DISTRIBUTION AUX ACTIONNAIRES : TOUCHE PAS AU GRISBI !

Lors de la présentation aux investisseurs des ambitions 2030, le Groupe, a pris l’engagement de verser sous forme de dividendes 50% du résultat net aux actionnaires. C’est le taux de distribution.  

Ce taux était de 37% de 2016 à 2019. Il y a donc une nette augmentation en pourcentage du résultat attribué aux actionnaires. Pour 2021, le cabinet d’expertise Secafi indiquait en CSEC qu’avec 2,3€ de dividende, 2/3 des bénéfices 2020 iront aux actionnaires.  Le Groupe communique sur un pourcentage de « seulement » 47% car il exclut du calcul les éléments non récurrents. Un habillage « cosmétique » qui ne trompe pas : sur les 625 M€ de bénéfice 2020 du Groupe, les actionnaires vont récupérer 410 M€ en dividendes.  

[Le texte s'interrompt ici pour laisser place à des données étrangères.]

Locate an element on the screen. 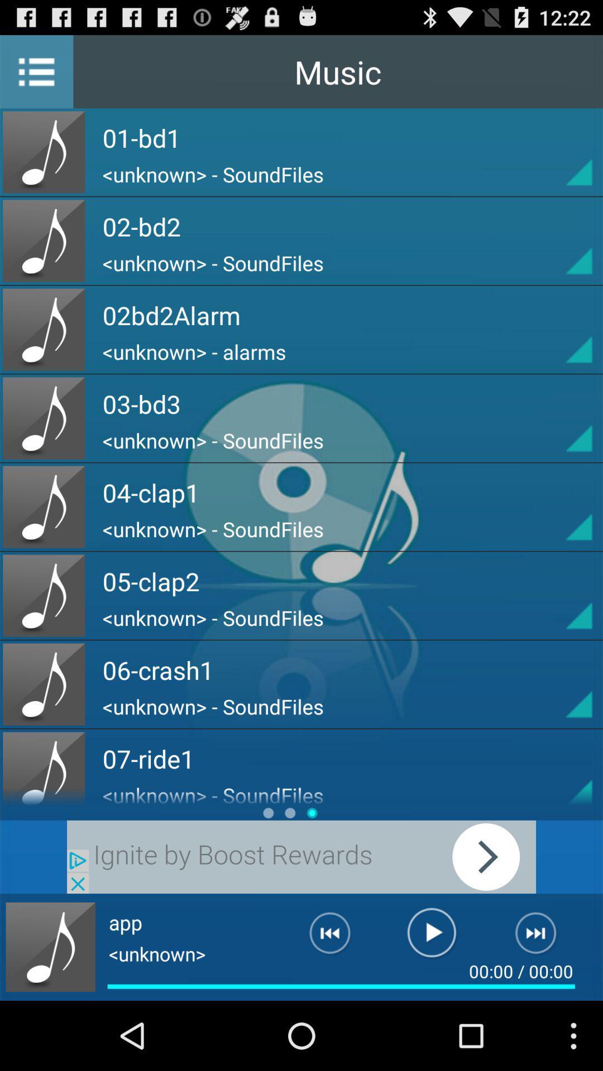 The height and width of the screenshot is (1071, 603). play is located at coordinates (558, 152).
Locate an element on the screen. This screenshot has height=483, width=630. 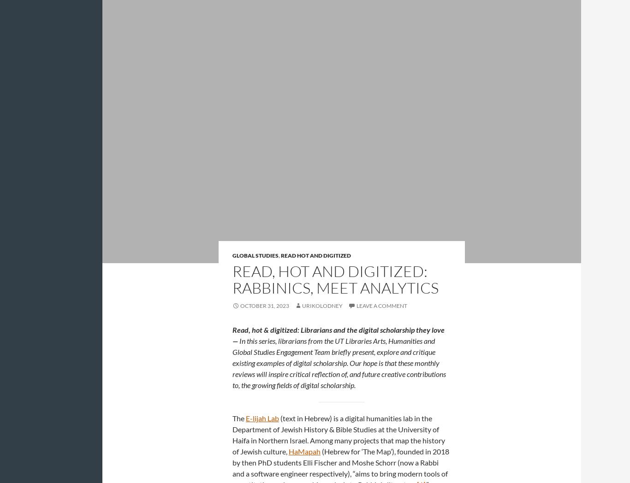
'Read, Hot and Digitized: Rabbinics, Meet Analytics' is located at coordinates (335, 279).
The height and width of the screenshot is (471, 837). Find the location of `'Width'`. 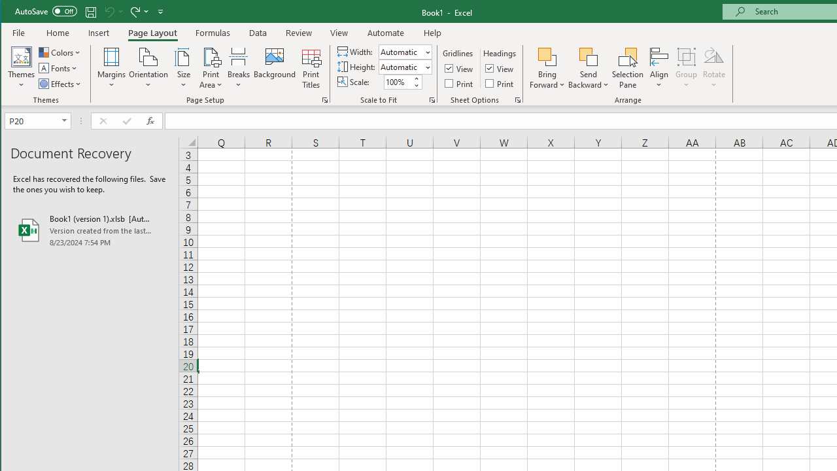

'Width' is located at coordinates (404, 51).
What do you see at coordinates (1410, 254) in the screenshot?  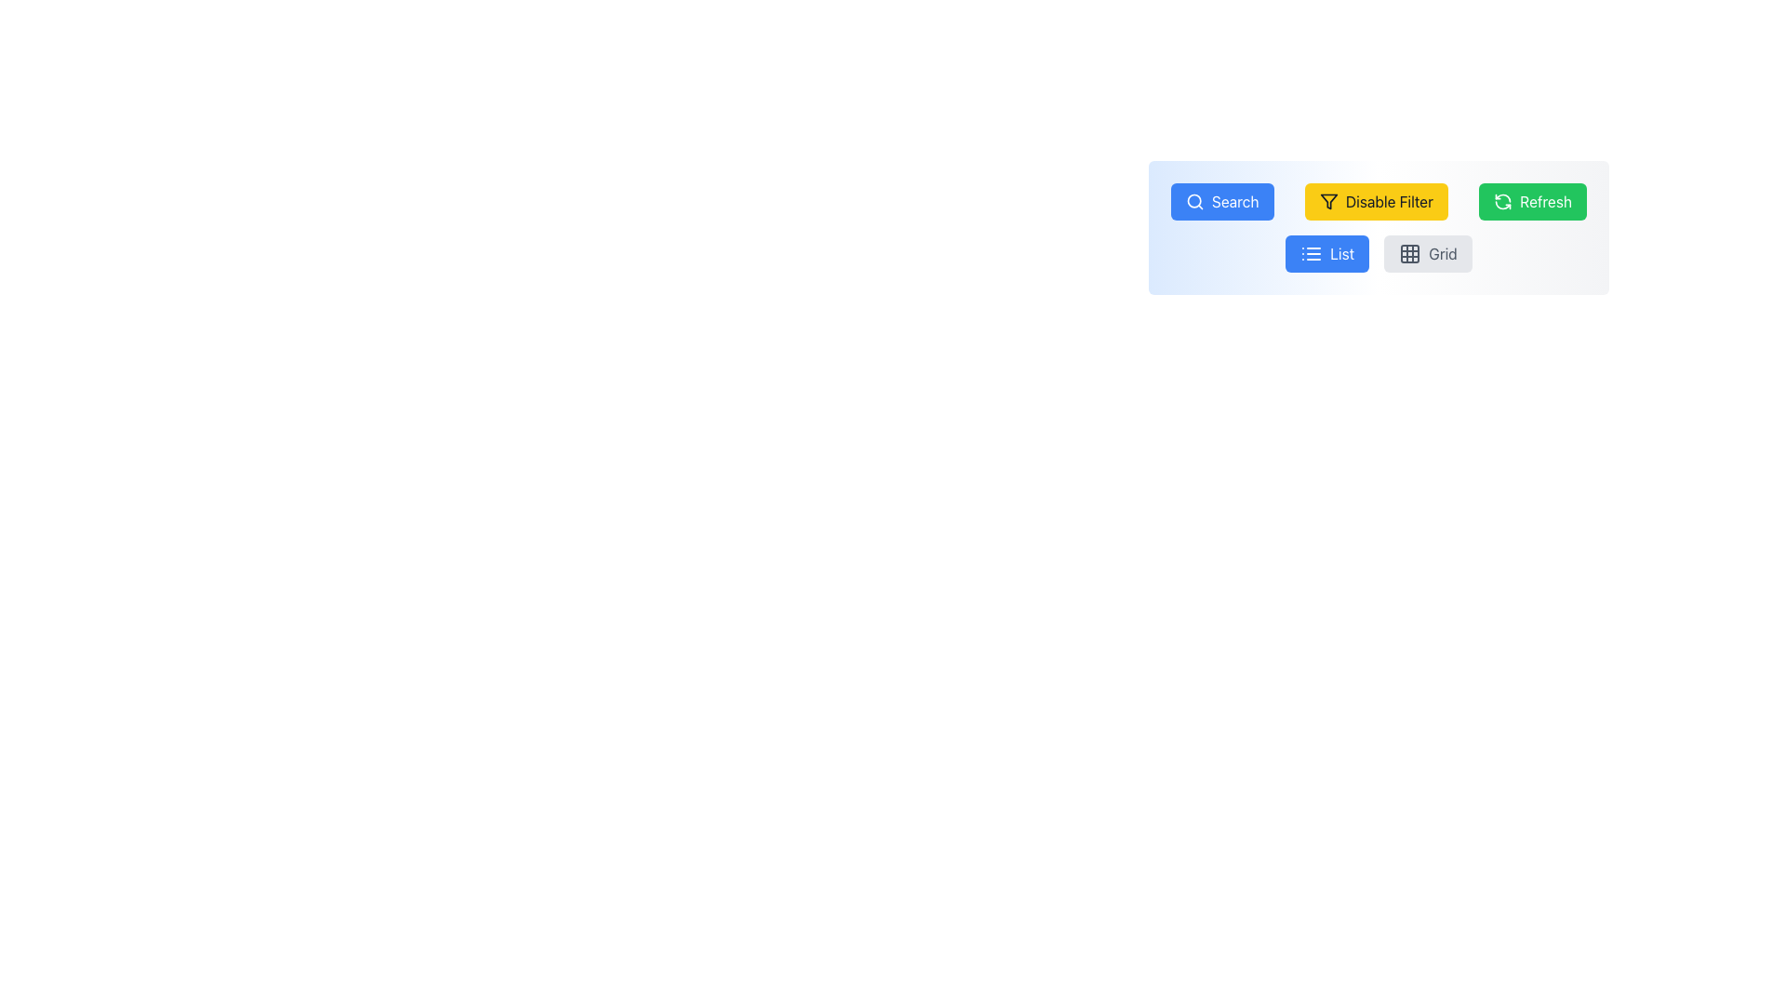 I see `the grid icon component in the toolbar, which visually represents a grid view` at bounding box center [1410, 254].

Le « Total Shareholder return » (= retour total aux investisseurs) ne se limite pas aux seuls dividendes. Entre 2016 et 2020, le Groupe a consacré 716 M€ aux rachats d’actions, dont presque 100 M€ l’an dernier, malgré la crise Covid. Depuis, la Direction a annoncé avoir gelé ses rachats. Jusqu’à quand ?
Dans les faits, en cumulant dividendes et rachats d’action, Michelin retournait déjà en moyenne 50% de ses bénéfices aux actionnaires sur la période 2016-2019.  

Avec un taux de distribution à 50%, Michelin se conforme aux « standards » du CAC 40 qui versaient en 2019, selon Les Echos, en moyenne 47% de leurs résultats aux actionnaires en dividendes (et 59% avec les rachats d’actions). Une course au « toujours plus » qui s’amplifie : entre 2005 & 2019, les montants versés aux actionnaires ont été multipliés par 3.


Cette primauté aux actionnaires s’explique principalement par deux facteurs :

  1. Une forte présence d’institutionnels financiers (groupes bancaires d’investissement, assurances, fonds de pension…) non-résidents (= étrangers) dans le capital de ces Groupes. Ils exigent des taux de distribution élevés, faute de quoi ils placent leur épargne ailleurs. C’est précisément le cas chez Michelin puisque les institutionnels financiers non-résidents détiennent 61,8% du capital.  
  2. Le poids de l’industrie du luxe dans le CAC40 (1/3 de la capitalisation totale) qui rémunère largement ses actionnaires et tire les pratiques du CAC40 à la hausse.

Cette mainmise des actionnaires sur les bénéfices pose question : se fait-elle au détriment des investissements et des salariés ?

Concernant les investissements, Michelin investit près de 3 fois plus (1,8 Milliard €/an en moyenne sur 2016-2019) qu’il ne distribue aux actionnaires. La politique actionnariale ne s’est donc pas faite au détriment des investissements, du moins jusqu’à maintenant.

Pour les salariés, il semble bien en revanche qu’ils pâtissent directement de la situation. Toutes lettres confondues, les salariés français sont à 96% de la médiane Hay, malgré la forte rentabilité de l’entreprise. Ensuite, les sommes versées au titre de l’intéressement ne cessent de reculer depuis trois ans.  Enfin, ils sont les victimes des vagues continues de restructuration.

La CFE-CGC appelle à un rééquilibrage de la répartition des richesses crées dans le triptyque actionnaires/investissements/salariés. C’est dans cet esprit que la CFE-CGC a obtenu dans le cadre du projet Simply une convergence des médianes Michelin et des médianes Hay en 2022. Une avancée certes bienvenue mais qui ne comble pas l’écart croissant de traitement entre actionnaires et salariés.